= ACTIVITY =
Return verbatim the stretch of lines from the one containing "coordinates (1071, 74)." through the one containing "play-triangle-icon is located", with both of those lines included.

··········

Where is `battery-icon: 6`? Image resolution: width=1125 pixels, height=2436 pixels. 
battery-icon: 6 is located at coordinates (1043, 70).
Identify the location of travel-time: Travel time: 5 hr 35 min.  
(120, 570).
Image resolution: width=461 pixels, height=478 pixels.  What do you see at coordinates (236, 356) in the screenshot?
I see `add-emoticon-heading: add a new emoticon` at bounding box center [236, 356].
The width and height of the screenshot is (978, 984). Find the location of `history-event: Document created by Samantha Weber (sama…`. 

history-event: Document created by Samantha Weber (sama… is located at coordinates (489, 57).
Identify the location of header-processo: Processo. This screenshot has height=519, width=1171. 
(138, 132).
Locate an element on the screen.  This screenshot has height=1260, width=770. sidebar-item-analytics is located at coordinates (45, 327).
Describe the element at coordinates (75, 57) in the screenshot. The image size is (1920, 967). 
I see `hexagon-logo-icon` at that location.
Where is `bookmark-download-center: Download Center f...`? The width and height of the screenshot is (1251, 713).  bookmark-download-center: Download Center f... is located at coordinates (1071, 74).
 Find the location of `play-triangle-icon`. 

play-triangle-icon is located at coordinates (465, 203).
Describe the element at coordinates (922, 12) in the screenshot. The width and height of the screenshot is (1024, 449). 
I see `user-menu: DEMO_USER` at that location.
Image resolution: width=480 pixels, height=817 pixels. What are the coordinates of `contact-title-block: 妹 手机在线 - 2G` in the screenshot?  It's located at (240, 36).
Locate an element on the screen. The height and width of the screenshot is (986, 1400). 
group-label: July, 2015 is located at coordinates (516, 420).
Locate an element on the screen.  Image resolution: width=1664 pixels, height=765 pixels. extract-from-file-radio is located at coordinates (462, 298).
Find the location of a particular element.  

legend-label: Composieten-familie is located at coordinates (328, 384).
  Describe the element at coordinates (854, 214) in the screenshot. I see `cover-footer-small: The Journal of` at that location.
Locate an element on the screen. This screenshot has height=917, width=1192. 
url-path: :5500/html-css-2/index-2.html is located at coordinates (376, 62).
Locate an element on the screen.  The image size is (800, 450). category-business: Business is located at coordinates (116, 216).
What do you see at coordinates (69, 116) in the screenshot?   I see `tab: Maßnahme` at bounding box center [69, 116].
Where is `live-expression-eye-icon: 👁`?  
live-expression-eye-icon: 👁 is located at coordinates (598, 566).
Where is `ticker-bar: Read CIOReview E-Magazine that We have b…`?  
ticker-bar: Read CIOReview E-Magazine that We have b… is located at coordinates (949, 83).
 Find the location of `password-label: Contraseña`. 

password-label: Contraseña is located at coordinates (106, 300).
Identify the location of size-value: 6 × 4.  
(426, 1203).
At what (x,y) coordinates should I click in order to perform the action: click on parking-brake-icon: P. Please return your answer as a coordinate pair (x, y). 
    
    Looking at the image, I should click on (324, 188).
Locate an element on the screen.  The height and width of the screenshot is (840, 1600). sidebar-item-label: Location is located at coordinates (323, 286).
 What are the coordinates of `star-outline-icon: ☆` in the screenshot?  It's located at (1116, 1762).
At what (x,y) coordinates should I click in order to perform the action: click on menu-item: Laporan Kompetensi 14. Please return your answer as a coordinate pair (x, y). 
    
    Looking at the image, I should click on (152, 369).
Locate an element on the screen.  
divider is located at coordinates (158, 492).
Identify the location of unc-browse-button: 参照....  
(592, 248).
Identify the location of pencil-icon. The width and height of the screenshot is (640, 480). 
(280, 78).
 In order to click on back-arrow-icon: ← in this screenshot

··········

= ANSWER SPACE =
Where is `bookmark-download-center: Download Center f...`? The width and height of the screenshot is (1251, 713).  bookmark-download-center: Download Center f... is located at coordinates (1071, 74).
 Find the location of `play-triangle-icon`. 

play-triangle-icon is located at coordinates (465, 203).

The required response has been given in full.